Records excerpted from a collection
* * * * * * * * *

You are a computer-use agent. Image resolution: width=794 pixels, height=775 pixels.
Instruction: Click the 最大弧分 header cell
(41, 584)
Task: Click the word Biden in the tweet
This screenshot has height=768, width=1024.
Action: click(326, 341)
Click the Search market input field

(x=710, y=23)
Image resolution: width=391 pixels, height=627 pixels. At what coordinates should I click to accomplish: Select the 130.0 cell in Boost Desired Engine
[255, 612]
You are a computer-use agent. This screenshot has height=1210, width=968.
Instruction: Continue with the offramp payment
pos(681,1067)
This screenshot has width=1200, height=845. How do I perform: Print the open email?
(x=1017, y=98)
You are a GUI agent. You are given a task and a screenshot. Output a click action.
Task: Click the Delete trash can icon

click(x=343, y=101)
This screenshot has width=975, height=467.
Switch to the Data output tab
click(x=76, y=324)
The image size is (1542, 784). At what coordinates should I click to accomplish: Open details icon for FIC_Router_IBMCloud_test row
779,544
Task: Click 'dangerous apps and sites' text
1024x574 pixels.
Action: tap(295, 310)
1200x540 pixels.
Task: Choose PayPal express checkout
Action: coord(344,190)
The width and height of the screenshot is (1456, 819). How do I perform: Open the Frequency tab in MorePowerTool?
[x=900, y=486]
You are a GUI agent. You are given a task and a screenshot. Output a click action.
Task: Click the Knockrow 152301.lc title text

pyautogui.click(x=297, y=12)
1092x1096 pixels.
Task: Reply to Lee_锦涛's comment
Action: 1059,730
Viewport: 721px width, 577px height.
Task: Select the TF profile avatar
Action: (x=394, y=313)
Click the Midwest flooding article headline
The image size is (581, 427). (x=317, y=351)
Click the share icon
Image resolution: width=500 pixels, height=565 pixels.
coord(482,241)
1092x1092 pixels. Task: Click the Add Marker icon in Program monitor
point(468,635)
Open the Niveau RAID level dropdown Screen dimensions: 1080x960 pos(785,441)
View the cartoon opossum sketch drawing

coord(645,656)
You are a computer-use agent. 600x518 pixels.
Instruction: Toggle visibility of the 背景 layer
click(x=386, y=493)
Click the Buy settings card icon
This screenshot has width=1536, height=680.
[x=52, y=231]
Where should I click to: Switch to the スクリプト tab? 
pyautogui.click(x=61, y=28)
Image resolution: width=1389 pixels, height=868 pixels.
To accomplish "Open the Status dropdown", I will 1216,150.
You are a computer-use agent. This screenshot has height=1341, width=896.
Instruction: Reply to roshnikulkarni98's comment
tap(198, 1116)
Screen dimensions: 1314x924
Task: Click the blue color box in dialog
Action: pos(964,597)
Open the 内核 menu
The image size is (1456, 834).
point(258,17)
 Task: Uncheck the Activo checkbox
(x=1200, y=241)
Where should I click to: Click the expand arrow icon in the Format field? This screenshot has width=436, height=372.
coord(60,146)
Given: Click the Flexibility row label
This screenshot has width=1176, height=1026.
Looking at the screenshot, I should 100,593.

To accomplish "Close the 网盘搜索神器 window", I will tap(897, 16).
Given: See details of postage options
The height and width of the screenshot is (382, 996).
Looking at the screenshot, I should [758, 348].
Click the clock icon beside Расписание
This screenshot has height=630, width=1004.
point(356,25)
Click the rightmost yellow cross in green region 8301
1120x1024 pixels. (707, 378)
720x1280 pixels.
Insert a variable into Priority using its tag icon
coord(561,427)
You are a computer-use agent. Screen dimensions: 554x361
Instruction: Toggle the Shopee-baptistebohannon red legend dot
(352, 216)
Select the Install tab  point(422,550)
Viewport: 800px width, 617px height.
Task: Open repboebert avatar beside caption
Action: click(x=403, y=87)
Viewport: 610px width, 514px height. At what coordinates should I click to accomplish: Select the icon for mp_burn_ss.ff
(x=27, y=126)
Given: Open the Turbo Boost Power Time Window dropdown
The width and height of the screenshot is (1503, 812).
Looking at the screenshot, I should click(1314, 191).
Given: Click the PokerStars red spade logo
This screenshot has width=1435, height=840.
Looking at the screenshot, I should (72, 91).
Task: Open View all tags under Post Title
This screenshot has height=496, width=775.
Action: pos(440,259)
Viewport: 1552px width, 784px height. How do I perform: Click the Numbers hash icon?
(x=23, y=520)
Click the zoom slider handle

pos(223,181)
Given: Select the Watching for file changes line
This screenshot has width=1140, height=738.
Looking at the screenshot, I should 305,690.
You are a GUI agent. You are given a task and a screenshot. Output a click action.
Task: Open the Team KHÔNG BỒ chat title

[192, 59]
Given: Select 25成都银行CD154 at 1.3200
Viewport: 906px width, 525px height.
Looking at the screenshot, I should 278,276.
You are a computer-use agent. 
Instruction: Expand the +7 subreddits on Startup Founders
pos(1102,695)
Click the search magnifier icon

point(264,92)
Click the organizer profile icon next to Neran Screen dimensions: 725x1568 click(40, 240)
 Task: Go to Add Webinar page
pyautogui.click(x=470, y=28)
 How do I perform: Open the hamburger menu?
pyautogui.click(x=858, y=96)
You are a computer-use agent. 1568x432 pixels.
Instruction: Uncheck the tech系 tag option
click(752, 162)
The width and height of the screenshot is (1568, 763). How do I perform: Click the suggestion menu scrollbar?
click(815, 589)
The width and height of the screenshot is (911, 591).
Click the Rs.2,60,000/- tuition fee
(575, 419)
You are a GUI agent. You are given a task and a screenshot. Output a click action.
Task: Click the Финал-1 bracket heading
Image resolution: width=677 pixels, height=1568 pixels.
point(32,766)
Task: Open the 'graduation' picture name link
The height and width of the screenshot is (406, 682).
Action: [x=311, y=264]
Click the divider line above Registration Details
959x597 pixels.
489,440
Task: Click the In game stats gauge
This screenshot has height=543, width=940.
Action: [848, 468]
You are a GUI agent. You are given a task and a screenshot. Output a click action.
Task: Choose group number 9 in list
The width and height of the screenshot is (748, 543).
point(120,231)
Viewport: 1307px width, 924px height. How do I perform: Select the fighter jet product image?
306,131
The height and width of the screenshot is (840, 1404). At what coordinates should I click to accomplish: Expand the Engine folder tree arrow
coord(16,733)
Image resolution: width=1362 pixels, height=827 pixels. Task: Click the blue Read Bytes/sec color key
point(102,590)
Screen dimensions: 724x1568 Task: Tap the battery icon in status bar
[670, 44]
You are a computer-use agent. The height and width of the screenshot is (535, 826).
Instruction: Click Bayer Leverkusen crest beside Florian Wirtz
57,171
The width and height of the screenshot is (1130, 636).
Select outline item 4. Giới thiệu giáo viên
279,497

* * * * * * * * *

Can you repeat the data from the line with "Where should I click to: Click" up to and including the line with "Looking at the screenshot, I should 100,593."?

Where should I click to: Click the expand arrow icon in the Format field? This screenshot has width=436, height=372.
coord(60,146)
Given: Click the Flexibility row label
This screenshot has width=1176, height=1026.
Looking at the screenshot, I should 100,593.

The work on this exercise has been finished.